THE RECORDS =>
.....
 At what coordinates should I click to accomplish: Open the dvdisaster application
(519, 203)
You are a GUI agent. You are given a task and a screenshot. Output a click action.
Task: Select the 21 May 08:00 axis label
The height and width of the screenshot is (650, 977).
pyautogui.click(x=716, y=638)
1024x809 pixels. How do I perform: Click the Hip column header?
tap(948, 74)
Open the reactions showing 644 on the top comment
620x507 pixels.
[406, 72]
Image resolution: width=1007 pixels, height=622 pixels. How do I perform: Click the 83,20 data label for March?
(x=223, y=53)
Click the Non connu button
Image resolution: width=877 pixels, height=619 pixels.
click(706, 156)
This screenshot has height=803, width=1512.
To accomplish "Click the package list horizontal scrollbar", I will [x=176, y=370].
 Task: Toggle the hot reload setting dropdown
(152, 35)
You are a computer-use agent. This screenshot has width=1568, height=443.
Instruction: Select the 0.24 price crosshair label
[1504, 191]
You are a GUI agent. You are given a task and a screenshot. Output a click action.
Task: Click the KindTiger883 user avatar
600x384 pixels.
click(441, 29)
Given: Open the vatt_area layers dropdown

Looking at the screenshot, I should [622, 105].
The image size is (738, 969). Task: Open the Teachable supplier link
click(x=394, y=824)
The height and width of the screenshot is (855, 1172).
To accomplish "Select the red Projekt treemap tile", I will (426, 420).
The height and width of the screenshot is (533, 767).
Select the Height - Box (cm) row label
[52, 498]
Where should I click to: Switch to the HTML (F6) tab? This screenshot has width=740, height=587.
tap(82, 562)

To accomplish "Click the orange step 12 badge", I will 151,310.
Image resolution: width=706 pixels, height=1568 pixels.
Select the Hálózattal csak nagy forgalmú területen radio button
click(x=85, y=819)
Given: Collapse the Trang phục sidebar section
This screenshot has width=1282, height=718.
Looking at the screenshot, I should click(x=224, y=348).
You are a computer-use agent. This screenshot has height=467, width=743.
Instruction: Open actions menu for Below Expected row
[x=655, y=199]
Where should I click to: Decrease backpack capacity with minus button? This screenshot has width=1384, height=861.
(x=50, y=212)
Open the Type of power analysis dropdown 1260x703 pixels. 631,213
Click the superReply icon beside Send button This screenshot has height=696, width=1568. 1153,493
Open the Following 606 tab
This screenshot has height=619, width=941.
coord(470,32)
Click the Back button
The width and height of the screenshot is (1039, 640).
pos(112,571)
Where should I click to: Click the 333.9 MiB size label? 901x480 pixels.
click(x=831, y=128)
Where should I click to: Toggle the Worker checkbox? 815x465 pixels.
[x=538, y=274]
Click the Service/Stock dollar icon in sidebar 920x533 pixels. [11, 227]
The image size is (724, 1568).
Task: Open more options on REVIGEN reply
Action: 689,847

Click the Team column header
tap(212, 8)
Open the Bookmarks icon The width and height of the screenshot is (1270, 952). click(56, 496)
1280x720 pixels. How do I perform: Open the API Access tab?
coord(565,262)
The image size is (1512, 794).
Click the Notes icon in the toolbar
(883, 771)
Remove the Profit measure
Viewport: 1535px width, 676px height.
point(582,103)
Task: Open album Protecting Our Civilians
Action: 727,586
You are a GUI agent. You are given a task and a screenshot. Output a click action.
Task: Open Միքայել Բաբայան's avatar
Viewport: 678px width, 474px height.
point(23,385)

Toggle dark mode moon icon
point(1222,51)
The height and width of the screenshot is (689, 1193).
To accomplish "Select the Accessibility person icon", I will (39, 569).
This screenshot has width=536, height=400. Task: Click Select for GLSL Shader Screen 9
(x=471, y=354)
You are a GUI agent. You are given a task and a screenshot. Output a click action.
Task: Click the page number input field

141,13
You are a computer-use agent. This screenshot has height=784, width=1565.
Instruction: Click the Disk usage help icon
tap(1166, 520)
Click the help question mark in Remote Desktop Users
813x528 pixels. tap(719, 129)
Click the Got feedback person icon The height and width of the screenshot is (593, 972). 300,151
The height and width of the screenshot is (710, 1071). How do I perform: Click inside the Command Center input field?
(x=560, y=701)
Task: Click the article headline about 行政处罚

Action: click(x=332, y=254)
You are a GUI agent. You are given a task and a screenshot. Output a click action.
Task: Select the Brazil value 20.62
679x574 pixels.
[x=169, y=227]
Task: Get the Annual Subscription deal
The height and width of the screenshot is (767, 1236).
.....
WHAT IS NEEDED =>
Transcribe the material in full, exactly as it is given.

RESPONSE =>
 At what coordinates should I click to accomplish: Open the dvdisaster application
(519, 203)
You are a GUI agent. You are given a task and a screenshot. Output a click action.
Task: Select the 21 May 08:00 axis label
The height and width of the screenshot is (650, 977).
pyautogui.click(x=716, y=638)
1024x809 pixels. How do I perform: Click the Hip column header?
tap(948, 74)
Open the reactions showing 644 on the top comment
620x507 pixels.
[406, 72]
Image resolution: width=1007 pixels, height=622 pixels. How do I perform: Click the 83,20 data label for March?
(x=223, y=53)
Click the Non connu button
Image resolution: width=877 pixels, height=619 pixels.
click(706, 156)
This screenshot has height=803, width=1512.
To accomplish "Click the package list horizontal scrollbar", I will [x=176, y=370].
 Task: Toggle the hot reload setting dropdown
(152, 35)
You are a computer-use agent. This screenshot has width=1568, height=443.
Instruction: Select the 0.24 price crosshair label
[1504, 191]
You are a GUI agent. You are given a task and a screenshot. Output a click action.
Task: Click the KindTiger883 user avatar
600x384 pixels.
click(441, 29)
Given: Open the vatt_area layers dropdown

Looking at the screenshot, I should [622, 105].
The image size is (738, 969). Task: Open the Teachable supplier link
click(x=394, y=824)
The height and width of the screenshot is (855, 1172).
To accomplish "Select the red Projekt treemap tile", I will (426, 420).
The height and width of the screenshot is (533, 767).
Select the Height - Box (cm) row label
[52, 498]
Where should I click to: Switch to the HTML (F6) tab? This screenshot has width=740, height=587.
tap(82, 562)

To accomplish "Click the orange step 12 badge", I will 151,310.
Image resolution: width=706 pixels, height=1568 pixels.
Select the Hálózattal csak nagy forgalmú területen radio button
click(x=85, y=819)
Given: Collapse the Trang phục sidebar section
This screenshot has width=1282, height=718.
Looking at the screenshot, I should click(x=224, y=348).
You are a computer-use agent. This screenshot has height=467, width=743.
Instruction: Open actions menu for Below Expected row
[x=655, y=199]
Where should I click to: Decrease backpack capacity with minus button? This screenshot has width=1384, height=861.
(x=50, y=212)
Open the Type of power analysis dropdown 1260x703 pixels. 631,213
Click the superReply icon beside Send button This screenshot has height=696, width=1568. 1153,493
Open the Following 606 tab
This screenshot has height=619, width=941.
coord(470,32)
Click the Back button
The width and height of the screenshot is (1039, 640).
pos(112,571)
Where should I click to: Click the 333.9 MiB size label? 901x480 pixels.
click(x=831, y=128)
Where should I click to: Toggle the Worker checkbox? 815x465 pixels.
[x=538, y=274]
Click the Service/Stock dollar icon in sidebar 920x533 pixels. [11, 227]
The image size is (724, 1568).
Task: Open more options on REVIGEN reply
Action: 689,847

Click the Team column header
tap(212, 8)
Open the Bookmarks icon The width and height of the screenshot is (1270, 952). click(56, 496)
1280x720 pixels. How do I perform: Open the API Access tab?
coord(565,262)
The image size is (1512, 794).
Click the Notes icon in the toolbar
(883, 771)
Remove the Profit measure
Viewport: 1535px width, 676px height.
point(582,103)
Task: Open album Protecting Our Civilians
Action: 727,586
You are a GUI agent. You are given a task and a screenshot. Output a click action.
Task: Open Միքայել Բաբայան's avatar
Viewport: 678px width, 474px height.
point(23,385)

Toggle dark mode moon icon
point(1222,51)
The height and width of the screenshot is (689, 1193).
To accomplish "Select the Accessibility person icon", I will (39, 569).
This screenshot has width=536, height=400. Task: Click Select for GLSL Shader Screen 9
(x=471, y=354)
You are a GUI agent. You are given a task and a screenshot. Output a click action.
Task: Click the page number input field

141,13
You are a computer-use agent. This screenshot has height=784, width=1565.
Instruction: Click the Disk usage help icon
tap(1166, 520)
Click the help question mark in Remote Desktop Users
813x528 pixels. tap(719, 129)
Click the Got feedback person icon The height and width of the screenshot is (593, 972). 300,151
The height and width of the screenshot is (710, 1071). How do I perform: Click inside the Command Center input field?
(x=560, y=701)
Task: Click the article headline about 行政处罚

Action: click(x=332, y=254)
You are a GUI agent. You are given a task and a screenshot. Output a click action.
Task: Select the Brazil value 20.62
679x574 pixels.
[x=169, y=227]
Task: Get the Annual Subscription deal
The height and width of the screenshot is (767, 1236).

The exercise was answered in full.